[Information provided — start]

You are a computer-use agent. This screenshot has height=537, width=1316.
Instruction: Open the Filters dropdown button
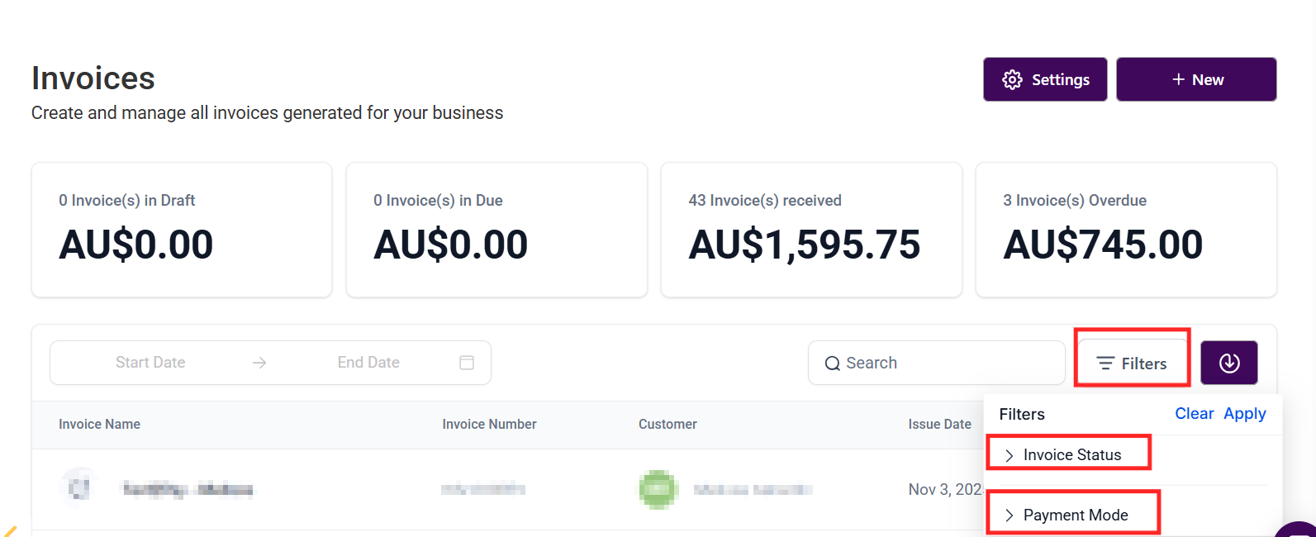pyautogui.click(x=1132, y=364)
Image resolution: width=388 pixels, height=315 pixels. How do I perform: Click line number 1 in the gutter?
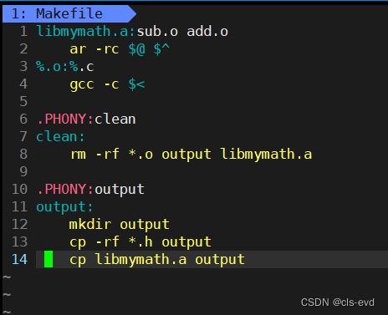(23, 31)
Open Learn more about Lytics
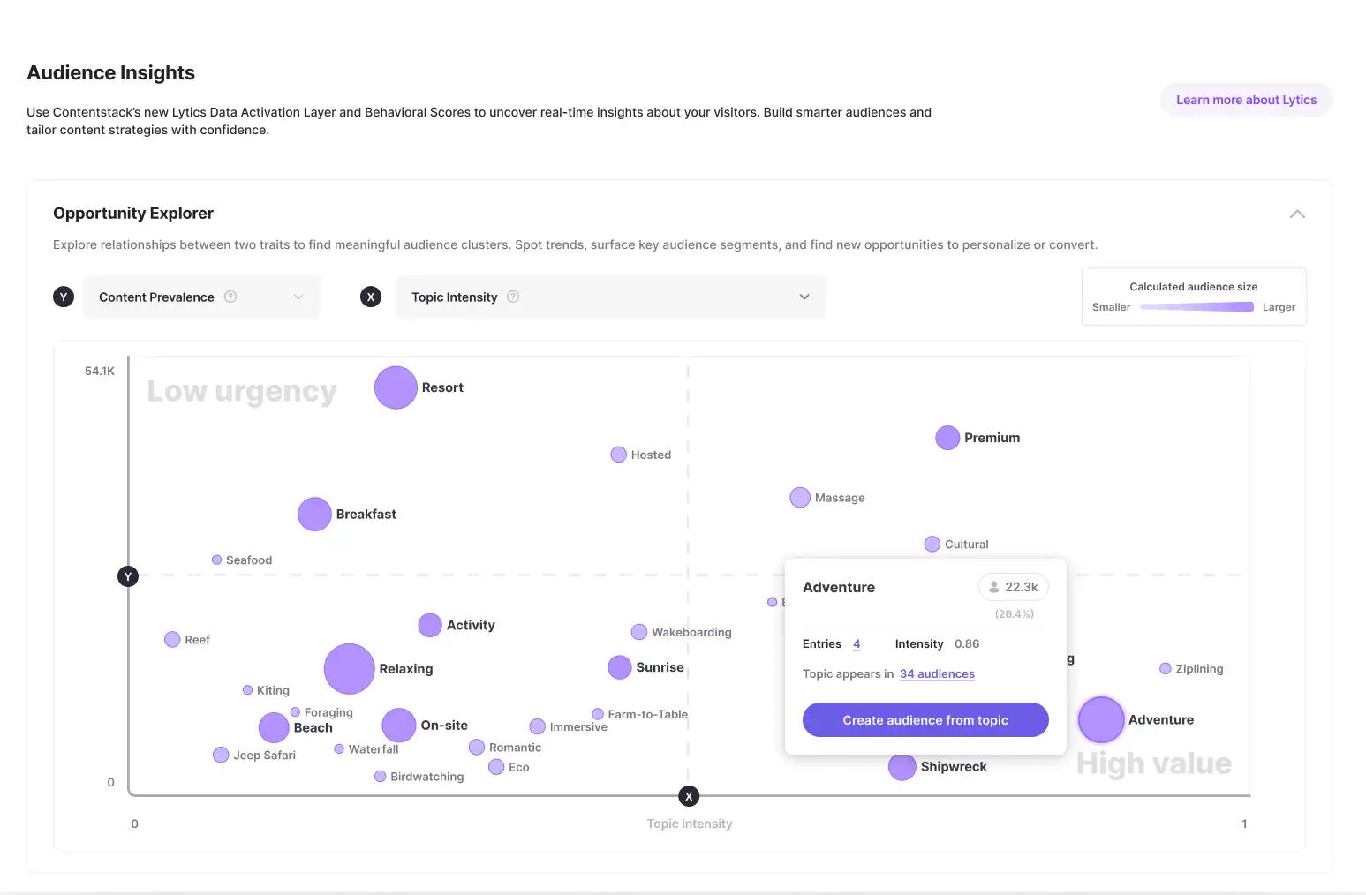The image size is (1366, 895). [1246, 100]
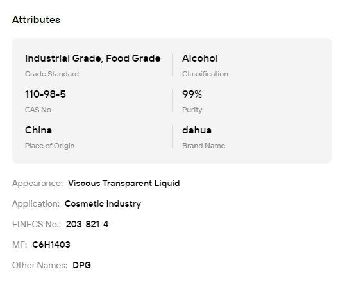
Task: Select the Cosmetic Industry application text
Action: [103, 204]
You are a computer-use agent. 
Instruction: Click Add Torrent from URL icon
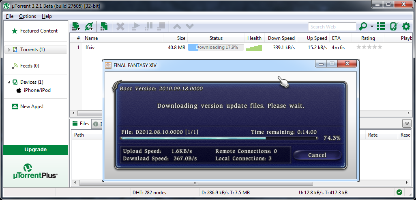click(89, 27)
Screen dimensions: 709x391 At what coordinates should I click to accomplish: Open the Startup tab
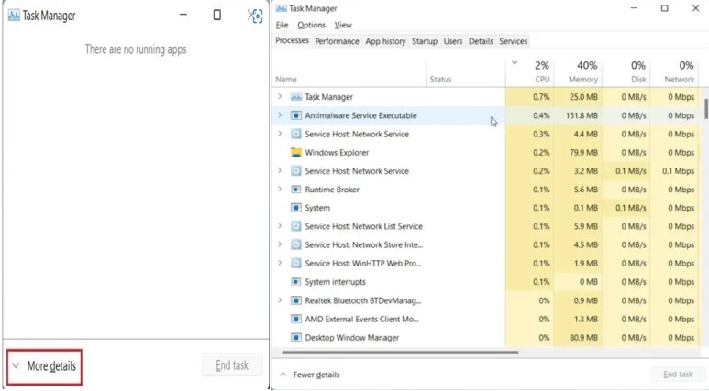coord(424,41)
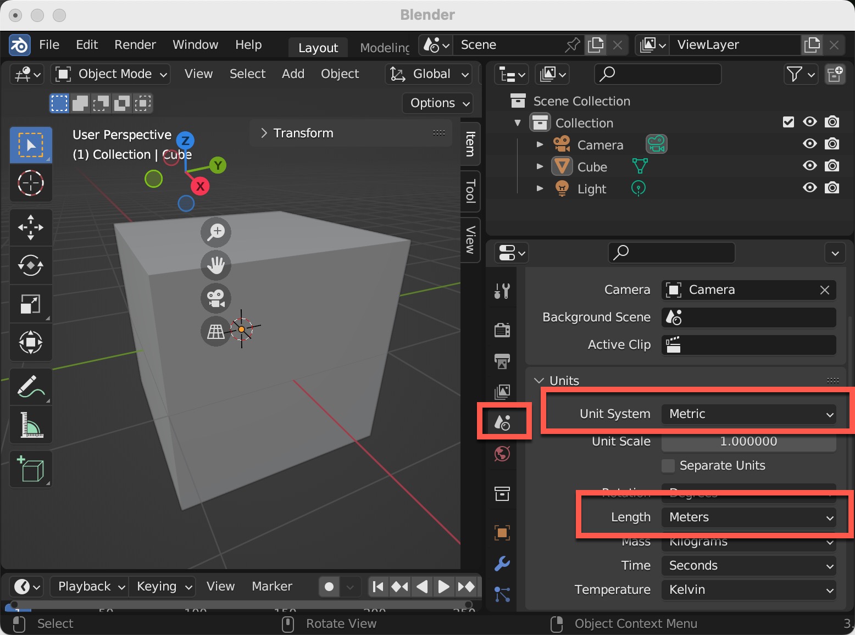Expand the Cube in the outliner

[540, 166]
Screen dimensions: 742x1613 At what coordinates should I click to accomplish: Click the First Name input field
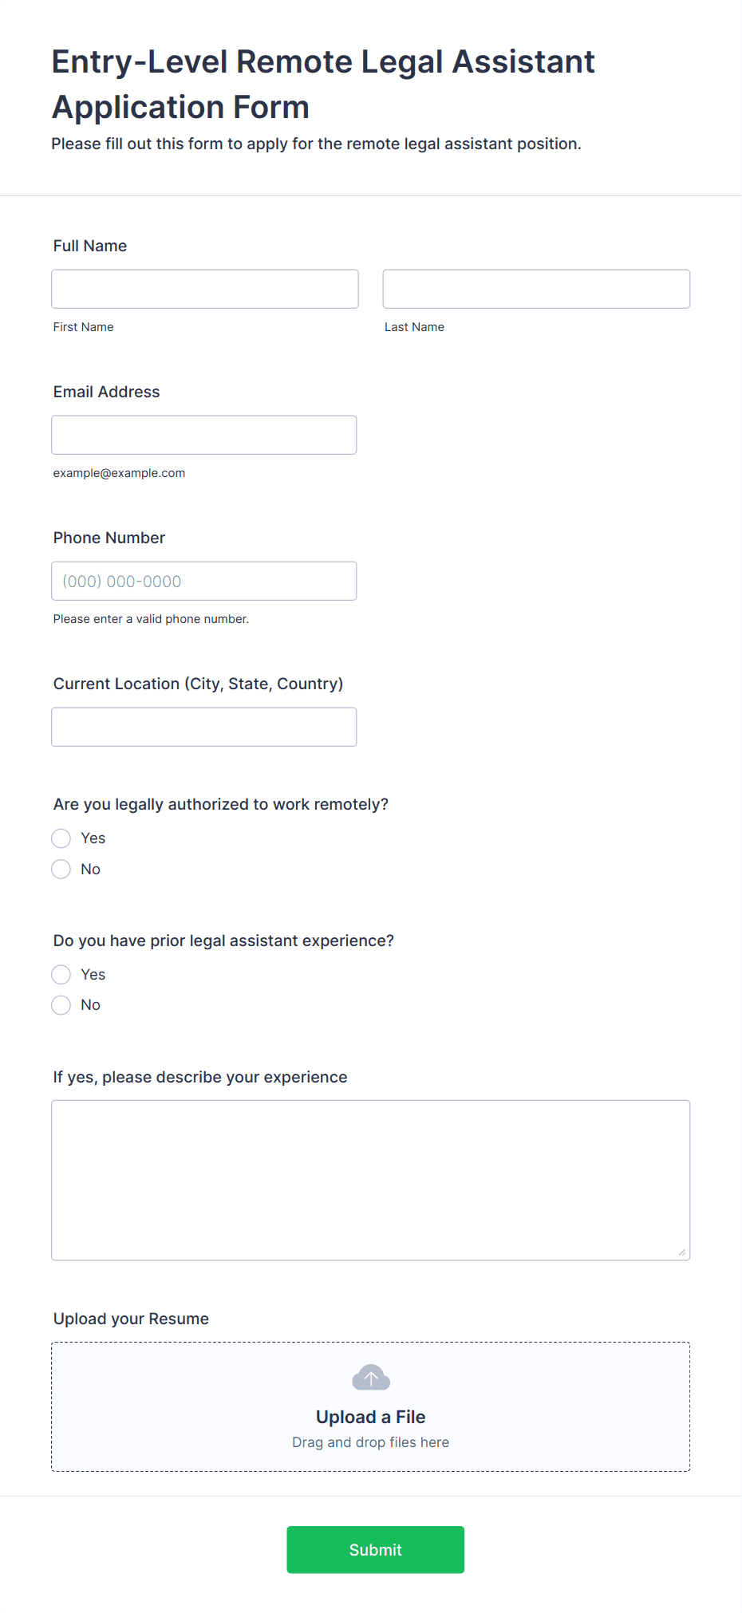tap(205, 289)
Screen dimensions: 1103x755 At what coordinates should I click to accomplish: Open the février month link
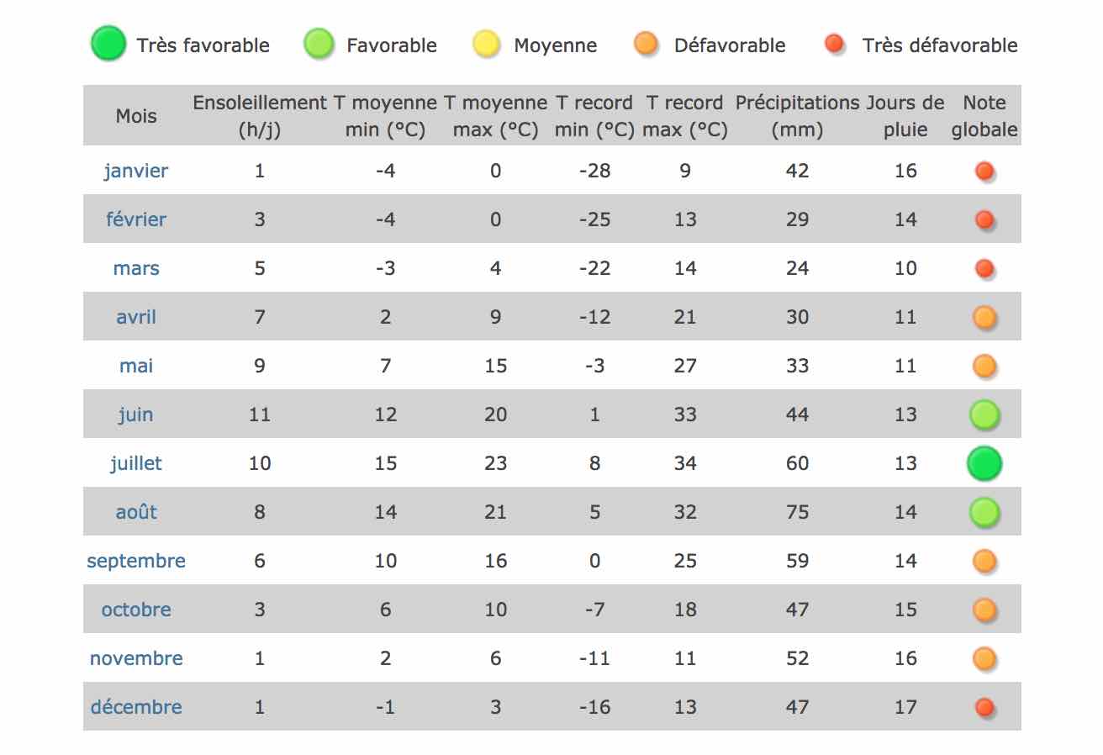(136, 219)
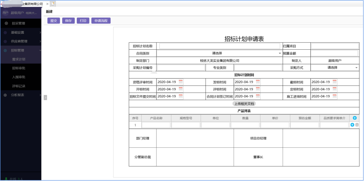This screenshot has height=181, width=364.
Task: Click the 基础设置 gear icon
Action: 5,32
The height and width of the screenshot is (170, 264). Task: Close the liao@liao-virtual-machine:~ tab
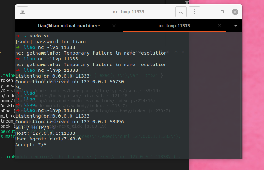point(114,26)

[Information provided — finish]

- [Task statement]: The lines to copy are those above that contain "computer".

- [Exercise response]:
You are a computer-use agent. This screenshot has height=537, width=1316.
You are a computer-use agent. 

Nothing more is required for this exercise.